An energetic formulation of a one-dimensional model of superelastic SMA

This paper presents an energetic framework for the study of the macroscopic evolution of shape memory alloys (SMA) with softening behavior. It is written for a class of standard rate-independent materials with an internal variable derived from the Drucker–Ilyushin work property. This one-dimensional model is defined by three material functions of the internal variable and one material parameter. The quasi-static evolution is formulated for a one-dimensional bar under traction and is based on two physical principles: a stability criterion which consists in selecting the local minima of the total energy and an energy balance condition which requires the absolute continuity of the total energy.
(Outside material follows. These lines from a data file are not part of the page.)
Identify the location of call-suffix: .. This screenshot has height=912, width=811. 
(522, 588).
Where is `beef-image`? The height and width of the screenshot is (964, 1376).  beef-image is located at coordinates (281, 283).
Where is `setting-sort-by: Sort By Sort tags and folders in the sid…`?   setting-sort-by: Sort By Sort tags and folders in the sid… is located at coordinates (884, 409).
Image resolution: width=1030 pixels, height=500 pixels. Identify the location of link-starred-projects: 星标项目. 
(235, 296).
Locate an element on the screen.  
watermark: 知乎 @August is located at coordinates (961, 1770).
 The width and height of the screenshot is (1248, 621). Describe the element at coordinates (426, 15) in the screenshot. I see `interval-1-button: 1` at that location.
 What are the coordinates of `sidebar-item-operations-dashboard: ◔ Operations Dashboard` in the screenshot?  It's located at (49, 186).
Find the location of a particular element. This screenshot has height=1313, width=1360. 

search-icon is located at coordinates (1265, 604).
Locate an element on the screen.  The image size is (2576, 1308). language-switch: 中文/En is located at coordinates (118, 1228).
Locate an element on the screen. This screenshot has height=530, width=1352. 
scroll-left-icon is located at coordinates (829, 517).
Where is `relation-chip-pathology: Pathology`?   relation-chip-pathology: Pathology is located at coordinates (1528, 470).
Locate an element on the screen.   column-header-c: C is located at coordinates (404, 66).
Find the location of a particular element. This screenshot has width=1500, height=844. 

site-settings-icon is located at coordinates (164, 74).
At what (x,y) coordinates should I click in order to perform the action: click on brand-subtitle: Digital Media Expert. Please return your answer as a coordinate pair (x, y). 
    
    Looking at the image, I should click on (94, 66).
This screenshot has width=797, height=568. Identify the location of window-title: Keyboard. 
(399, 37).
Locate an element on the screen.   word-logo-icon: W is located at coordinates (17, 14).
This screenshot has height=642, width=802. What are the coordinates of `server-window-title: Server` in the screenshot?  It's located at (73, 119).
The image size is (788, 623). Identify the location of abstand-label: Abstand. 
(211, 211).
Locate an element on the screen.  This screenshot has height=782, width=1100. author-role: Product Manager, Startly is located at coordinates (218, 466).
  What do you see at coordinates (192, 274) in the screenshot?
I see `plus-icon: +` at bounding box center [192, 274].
The stability criterion aims to overcome the non-uniqueness issue associated with the intrinsic softening character of SMA while the energy balance condition accounts for evolutions even with possible time discontinuities. While being consistent with the classical Kuhn–Tucker formulation of the phase transformations, such energetic formulation proved to be more suitable than this latter for the study of stress-softening SMA. Both homogeneous and non-homogenous solutions are investigated with respect to this variational evolution problem. Specifically, we show the instability of the homogeneous states for softening materials and construct, in this latter case, a non-homogeneous stable evolution that follows a transformation stress line which corresponds to the Maxwell line of the softening intrinsic behavior.